● **EXERCISE BRIEF**:
Copy all the records exactly, but keep the pictures out of your version.

● **EXCERPTED RECORDS**:
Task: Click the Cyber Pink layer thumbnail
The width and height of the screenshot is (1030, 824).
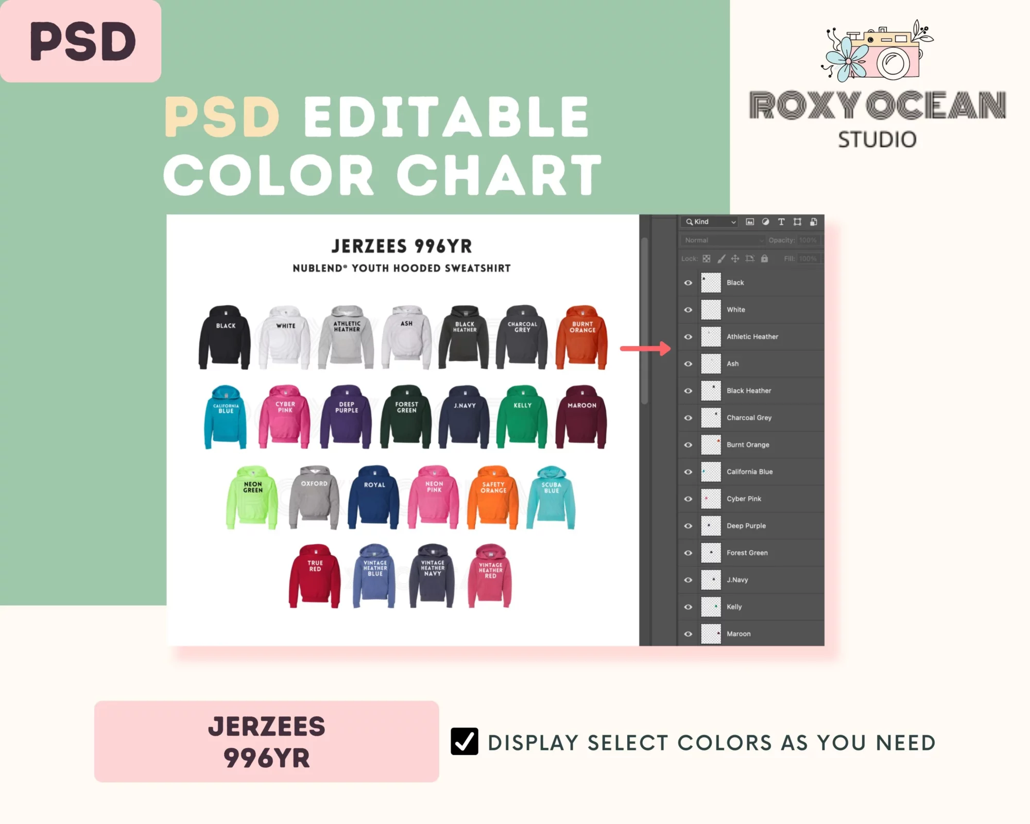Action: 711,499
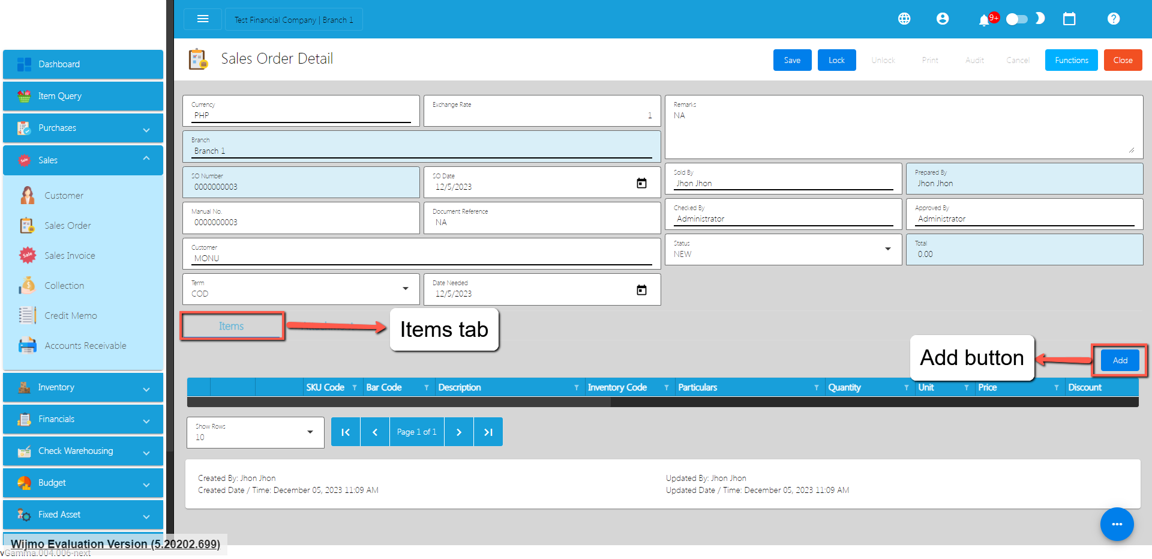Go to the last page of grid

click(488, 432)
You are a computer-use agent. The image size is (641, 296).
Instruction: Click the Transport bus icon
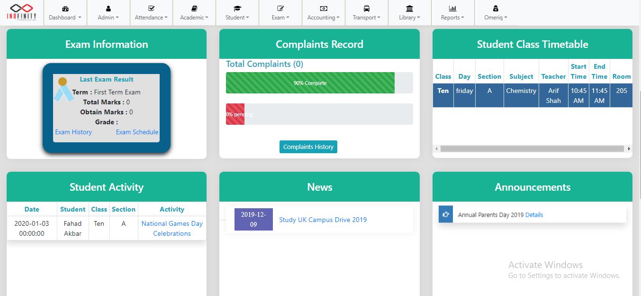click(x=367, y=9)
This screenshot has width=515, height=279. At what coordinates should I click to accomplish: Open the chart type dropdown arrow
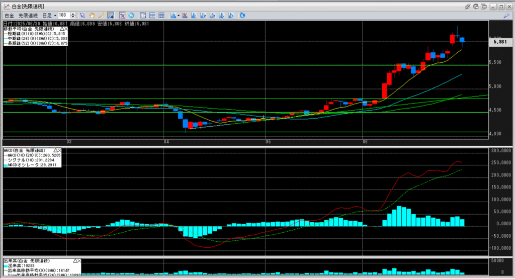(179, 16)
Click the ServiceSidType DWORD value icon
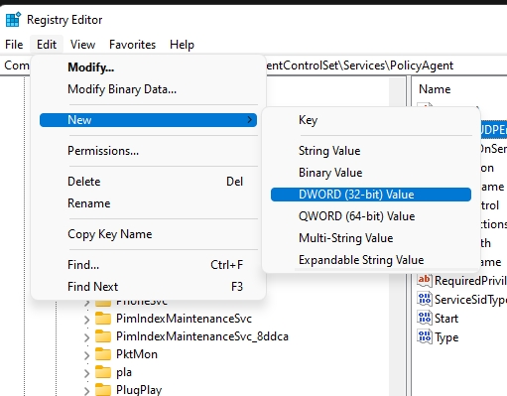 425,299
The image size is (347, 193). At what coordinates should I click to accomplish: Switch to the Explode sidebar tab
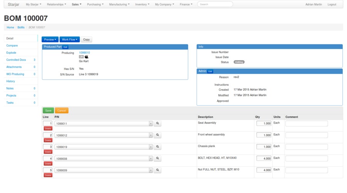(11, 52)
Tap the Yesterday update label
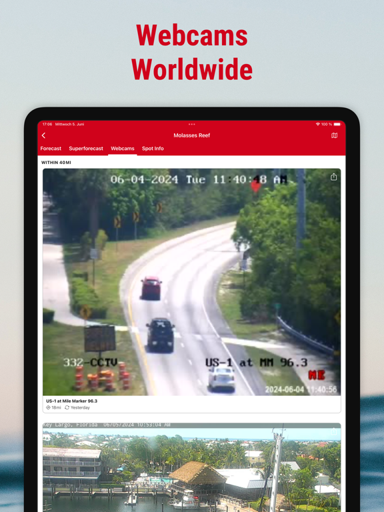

● **FINAL ANSWER**:
Task: Click the Cyber Pink layer thumbnail
The width and height of the screenshot is (1030, 824).
Action: 711,499
Go to the last page of grid

click(488, 432)
You are a computer-use agent. The image size is (641, 296).
Instruction: Click the Transport bus icon
click(x=367, y=9)
This screenshot has width=515, height=279. At what coordinates should I click to accomplish: Open the chart type dropdown arrow
(179, 16)
Click the ServiceSidType DWORD value icon
 425,299
The image size is (347, 193). At what coordinates should I click to accomplish: Switch to the Explode sidebar tab
(11, 52)
Tap the Yesterday update label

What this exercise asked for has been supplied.